The Arab Gulf States and Iran

Roots of Rivalry in the Gulf Regional System and its Manifestations

The ACRPS has published The Arab Gulf States and Iran: Roots of Rivalry in the Gulf Regional System and its Manifestations (416 pp.), edited by Marwan Kabalan. It features 12 studies on the subject of the Arab Gulf states’ relationship with Iran by 12 scholars, both Arab and non-Arab of American, Pakistani, Iranian, and Russian backgrounds. The authors are specialists in the fields of energy security, weapons of mass destruction, and counter-terrorism; the Arab-Israeli Conflict, US foreign policy, Asia-Middle East relations and geopolitics; Pakistani relations with Gulf states, Chia, and India; democratization, authoritarianism, and political Islam; relations between the Middle East and Southeast Asia; Muslim-Christian relations, Islamic political thought, and Gulf strategic affairs; Turkish studies, US-Iran relations, international cooperation, and energy geopolitics in the Gulf; Russian foreign policy in the Middle East, and the Iranian economy.

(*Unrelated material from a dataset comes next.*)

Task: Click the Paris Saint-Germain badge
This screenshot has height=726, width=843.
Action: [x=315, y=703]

In recent decades, the issue of Gulf-Iran relations has received wide attention from experts on the region’s affairs. It has become a highly controversial topic after expanding beyond strained relations between neighbouring countries and onto the regional and international level, given its association with the policies of the Great Powers, especially the United States. Further, with its growing demographic footprint, Iran has come to represent a strategic challenge to the Gulf states on account of its revolutionary regime, its strategy of “exporting the revolution” to nearby countries, and its regional and foreign policy centred on meddling in the affairs of others. The Arab Gulf States and Iran investigates the issue through its contributors’ open discussions of Gulf-Iran relations, historically and presently. The book sheds light on the roots of the rivalry, the impact of domestic, regional, and international factors on exacerbating it, and the future of relations in light of significant, rapid changes in the regional and global order.

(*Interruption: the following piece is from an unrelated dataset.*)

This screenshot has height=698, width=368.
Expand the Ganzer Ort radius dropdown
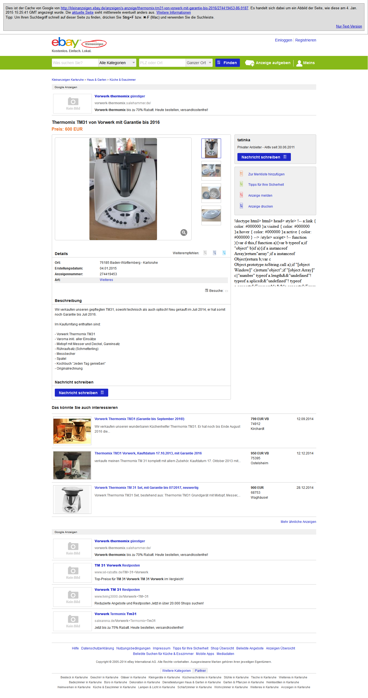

The book is divided into four sections and 12 chapters. Chapter 1 illustrates the concentration of tension between Iran and Saudi Arabia in the areas of proxy conflict in the Middle East, divergent threat perceptions, and the array of attitudes to Iran (from adversary to existential threat) among Gulf states. Chapter 2 probes the conflict’s consequences in light of geopolitical data, exploring its ramifications for Gulf regional security and avenues for much-needed cooperation. Chapter 3 discusses the changes that it describes as having a catastrophic impact on Gulf states’ ties with Iran from 2015 to 2020, amid the GCC states’ declining influence in the Middle East (2003-2015) through the nuclear deal, the 2017 blockade of Qatar, the Russia-Iran alliance, Hezbollah’s domination of Lebanon, and the war in Yemen.

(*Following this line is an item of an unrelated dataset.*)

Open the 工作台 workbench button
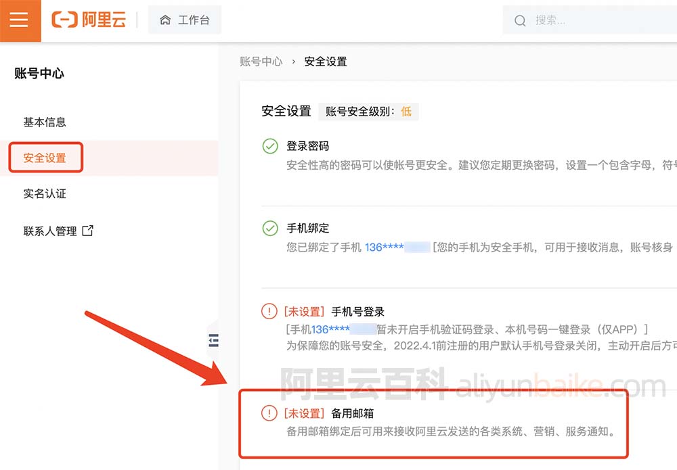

Chapter 4 studies the Saudi-Iranian struggle for regional supremacy since the fall of the Shah in 1979 and its causes, such as ideological inclinations and relations with the United States. Chapter 5 addresses geographic, demographic, ethnic, and sectarian characteristics, the long legacy of cultural rivalry across the banks of the Gulf, and factors that have negatively impacted both parties’ relations with the global political order, Arab countries, and Israel for the past three decades. Chapter 6 explores how decision-making in Iran is split between the presidency, the Revolutionary Guard, and the Supreme Leader, and how any decision is liable to clash with a security obstacle, the United States: the party responsible for security in the region.

After tracing bilateral relations from Ayatollah Khomeini to Ahmadinejad, Chapter 7 answers the following question: what impact has Rouhani’s legacy had on Iran-Gulf ties? Chapter 8 discusses Iran’s experience in the Middle East historically and geographically, which it identifies as a product of political and nationalist geography, Islam, economic circumstances, and relations with the United States. Chapter 9 considers whether the Biden administration can overhaul its strategy in the region to become a guarantor of security, focusing on the American role in the strategic rivalry between Saudi Arabia and Iran.

Chapter 10 discusses the rise in oil prices in the 1970s and the early 21st century at the mere possibility of a reduction in Gulf exports, then the subsequent change whereby the interests of oil consumers were no longer significantly affected. Chapter 11 analyses the Saudi and Iranian concepts of Gulf security by discussing the most important Gulf initiatives on the matter and their efficacy, concluding that the West has followed a policy of maintaining a power balance in the Gulf, while Russia, China, and India have promoted the concept of multilateral, multidimensional, comprehensive security. Chapter 12 sheds light on Pakistan’s role in and impact on Gulf-Iran ties, its cooperation with Gulf states, and the fleeting, yet renewed cooling of relations with Saudi Arabia and the UAE.